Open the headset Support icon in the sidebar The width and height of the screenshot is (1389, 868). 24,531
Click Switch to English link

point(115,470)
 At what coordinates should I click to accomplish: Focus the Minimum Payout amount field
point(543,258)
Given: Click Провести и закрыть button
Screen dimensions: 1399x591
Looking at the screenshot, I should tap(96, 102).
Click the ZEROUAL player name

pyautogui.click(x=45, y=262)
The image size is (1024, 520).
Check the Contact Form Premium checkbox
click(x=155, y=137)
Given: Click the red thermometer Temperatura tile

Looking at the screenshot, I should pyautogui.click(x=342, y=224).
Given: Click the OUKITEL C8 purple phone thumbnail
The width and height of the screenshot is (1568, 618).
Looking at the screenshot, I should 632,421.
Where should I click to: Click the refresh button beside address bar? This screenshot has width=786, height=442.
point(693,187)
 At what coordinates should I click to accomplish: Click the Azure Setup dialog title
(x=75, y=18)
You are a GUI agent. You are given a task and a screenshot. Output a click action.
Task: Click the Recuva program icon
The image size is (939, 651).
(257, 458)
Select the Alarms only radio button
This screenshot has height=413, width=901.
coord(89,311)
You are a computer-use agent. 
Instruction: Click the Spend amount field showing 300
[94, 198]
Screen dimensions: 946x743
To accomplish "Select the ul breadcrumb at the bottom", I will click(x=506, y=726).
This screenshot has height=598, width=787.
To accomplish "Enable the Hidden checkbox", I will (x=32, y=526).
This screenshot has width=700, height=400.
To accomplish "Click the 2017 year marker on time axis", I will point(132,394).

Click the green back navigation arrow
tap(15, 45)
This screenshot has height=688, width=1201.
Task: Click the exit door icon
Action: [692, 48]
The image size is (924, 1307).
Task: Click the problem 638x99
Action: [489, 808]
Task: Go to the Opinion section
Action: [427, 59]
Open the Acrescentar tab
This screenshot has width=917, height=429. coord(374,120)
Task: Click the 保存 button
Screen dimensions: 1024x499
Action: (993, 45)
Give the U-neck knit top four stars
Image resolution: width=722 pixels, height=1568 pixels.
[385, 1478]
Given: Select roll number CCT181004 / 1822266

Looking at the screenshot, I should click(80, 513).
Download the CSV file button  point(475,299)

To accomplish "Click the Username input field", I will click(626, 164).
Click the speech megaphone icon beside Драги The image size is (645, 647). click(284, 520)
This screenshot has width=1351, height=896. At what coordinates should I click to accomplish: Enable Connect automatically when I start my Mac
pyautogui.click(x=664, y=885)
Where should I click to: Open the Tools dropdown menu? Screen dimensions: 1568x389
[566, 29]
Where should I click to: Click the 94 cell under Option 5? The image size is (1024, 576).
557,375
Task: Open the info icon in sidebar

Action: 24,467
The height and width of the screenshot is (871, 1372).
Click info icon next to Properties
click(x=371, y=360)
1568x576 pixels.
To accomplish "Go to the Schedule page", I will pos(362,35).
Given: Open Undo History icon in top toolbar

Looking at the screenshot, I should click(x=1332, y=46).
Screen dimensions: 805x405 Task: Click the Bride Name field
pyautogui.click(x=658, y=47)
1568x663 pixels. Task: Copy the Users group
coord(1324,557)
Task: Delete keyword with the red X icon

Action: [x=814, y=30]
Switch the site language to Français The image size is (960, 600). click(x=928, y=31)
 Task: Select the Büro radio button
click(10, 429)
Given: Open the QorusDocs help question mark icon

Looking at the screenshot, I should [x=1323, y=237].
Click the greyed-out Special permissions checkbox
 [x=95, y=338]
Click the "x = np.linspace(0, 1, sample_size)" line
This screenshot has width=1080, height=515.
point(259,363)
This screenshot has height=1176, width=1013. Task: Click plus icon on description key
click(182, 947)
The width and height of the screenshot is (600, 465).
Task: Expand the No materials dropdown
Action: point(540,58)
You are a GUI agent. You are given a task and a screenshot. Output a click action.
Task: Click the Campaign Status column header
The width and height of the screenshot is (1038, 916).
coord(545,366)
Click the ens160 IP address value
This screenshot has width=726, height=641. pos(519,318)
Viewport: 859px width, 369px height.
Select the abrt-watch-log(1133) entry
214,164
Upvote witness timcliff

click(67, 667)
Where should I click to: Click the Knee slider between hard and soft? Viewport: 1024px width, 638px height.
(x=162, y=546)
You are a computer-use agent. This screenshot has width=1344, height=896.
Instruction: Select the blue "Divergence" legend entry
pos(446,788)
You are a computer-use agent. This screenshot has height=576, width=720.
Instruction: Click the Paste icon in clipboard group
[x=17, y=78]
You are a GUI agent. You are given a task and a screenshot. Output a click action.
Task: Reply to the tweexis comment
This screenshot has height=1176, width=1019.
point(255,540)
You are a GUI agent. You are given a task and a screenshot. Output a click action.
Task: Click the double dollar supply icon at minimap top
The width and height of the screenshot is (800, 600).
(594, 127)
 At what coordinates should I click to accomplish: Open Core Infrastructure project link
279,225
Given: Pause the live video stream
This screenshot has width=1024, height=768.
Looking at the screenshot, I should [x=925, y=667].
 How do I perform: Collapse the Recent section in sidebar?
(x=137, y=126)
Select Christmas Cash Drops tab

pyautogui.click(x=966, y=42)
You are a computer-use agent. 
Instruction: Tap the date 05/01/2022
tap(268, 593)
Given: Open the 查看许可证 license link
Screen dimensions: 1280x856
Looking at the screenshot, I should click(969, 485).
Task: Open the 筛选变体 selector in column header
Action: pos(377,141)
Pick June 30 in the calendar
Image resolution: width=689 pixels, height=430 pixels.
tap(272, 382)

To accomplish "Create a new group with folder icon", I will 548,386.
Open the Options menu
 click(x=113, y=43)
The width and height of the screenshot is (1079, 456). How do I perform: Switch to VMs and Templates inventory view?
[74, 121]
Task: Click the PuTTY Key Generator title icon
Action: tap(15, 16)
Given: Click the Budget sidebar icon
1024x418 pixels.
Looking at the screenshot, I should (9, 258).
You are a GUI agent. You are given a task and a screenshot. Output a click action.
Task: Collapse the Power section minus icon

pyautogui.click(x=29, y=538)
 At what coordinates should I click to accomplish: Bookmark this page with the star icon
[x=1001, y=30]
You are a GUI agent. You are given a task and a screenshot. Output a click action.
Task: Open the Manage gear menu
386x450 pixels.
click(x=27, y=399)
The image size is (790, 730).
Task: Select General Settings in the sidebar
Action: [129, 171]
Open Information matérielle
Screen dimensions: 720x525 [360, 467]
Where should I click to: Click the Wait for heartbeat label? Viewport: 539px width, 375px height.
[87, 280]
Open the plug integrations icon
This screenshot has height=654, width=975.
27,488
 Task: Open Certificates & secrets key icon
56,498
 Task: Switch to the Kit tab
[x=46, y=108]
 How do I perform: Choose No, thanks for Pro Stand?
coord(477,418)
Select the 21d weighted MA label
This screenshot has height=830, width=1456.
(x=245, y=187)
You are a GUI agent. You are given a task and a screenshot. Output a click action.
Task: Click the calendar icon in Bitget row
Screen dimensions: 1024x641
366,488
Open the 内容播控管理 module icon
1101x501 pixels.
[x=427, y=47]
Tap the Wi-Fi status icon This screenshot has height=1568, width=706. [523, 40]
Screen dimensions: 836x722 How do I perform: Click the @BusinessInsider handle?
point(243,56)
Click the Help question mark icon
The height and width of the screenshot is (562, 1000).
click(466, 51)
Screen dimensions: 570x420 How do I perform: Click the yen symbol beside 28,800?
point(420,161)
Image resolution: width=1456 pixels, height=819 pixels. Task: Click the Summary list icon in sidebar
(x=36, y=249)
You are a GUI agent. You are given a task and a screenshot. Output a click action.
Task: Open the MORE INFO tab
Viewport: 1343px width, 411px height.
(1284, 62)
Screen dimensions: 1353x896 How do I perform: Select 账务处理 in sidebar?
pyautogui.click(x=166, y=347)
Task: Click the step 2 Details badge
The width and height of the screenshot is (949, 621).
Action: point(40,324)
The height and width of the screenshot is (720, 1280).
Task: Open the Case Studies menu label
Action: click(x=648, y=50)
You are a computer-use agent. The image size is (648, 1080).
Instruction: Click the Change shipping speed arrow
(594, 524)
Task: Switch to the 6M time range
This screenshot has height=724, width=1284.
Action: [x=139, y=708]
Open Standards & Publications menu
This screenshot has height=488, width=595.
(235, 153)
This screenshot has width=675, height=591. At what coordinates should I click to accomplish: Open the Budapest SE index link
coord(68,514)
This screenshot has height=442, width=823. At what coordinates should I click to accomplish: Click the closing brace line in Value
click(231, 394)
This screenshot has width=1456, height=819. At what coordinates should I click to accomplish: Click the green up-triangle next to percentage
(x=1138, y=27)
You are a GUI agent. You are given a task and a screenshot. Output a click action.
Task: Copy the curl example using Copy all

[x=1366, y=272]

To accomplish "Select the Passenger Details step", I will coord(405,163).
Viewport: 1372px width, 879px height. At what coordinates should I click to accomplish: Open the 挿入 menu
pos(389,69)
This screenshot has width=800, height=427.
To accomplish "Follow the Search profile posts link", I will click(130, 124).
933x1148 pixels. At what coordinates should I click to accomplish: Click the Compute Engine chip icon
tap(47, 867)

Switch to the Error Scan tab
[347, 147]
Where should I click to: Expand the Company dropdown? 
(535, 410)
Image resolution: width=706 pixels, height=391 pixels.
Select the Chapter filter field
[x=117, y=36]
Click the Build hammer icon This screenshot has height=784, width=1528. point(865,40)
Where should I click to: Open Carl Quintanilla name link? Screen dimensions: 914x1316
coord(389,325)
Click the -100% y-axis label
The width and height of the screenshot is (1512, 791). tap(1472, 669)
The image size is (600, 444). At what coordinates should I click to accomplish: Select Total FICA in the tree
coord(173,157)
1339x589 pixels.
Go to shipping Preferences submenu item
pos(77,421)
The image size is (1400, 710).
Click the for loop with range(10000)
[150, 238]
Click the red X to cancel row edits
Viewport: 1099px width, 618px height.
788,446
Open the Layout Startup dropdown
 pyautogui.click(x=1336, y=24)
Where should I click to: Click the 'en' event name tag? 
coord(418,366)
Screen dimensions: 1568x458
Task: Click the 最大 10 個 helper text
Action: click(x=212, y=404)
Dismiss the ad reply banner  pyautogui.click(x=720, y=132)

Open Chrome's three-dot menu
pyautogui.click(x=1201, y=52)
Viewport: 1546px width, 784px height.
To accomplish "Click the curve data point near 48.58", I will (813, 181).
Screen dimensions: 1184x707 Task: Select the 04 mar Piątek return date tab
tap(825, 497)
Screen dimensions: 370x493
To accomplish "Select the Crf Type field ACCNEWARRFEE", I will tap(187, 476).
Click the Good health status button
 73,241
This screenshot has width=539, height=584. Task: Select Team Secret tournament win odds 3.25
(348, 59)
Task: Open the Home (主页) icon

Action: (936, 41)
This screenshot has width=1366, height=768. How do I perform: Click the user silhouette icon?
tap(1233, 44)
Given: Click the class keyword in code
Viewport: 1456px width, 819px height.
◇ ◇ ◇
Using only the entries above, output the line with "Image resolution: width=1456", the line with "Task: Click the step 2 Details badge", and all lines between them, exactly as they stand.

Exercise answer
Image resolution: width=1456 pixels, height=819 pixels. Task: Click the Summary list icon in sidebar
(x=36, y=249)
You are a GUI agent. You are given a task and a screenshot. Output a click action.
Task: Open the MORE INFO tab
Viewport: 1343px width, 411px height.
(1284, 62)
Screen dimensions: 1353x896 How do I perform: Select 账务处理 in sidebar?
pyautogui.click(x=166, y=347)
Task: Click the step 2 Details badge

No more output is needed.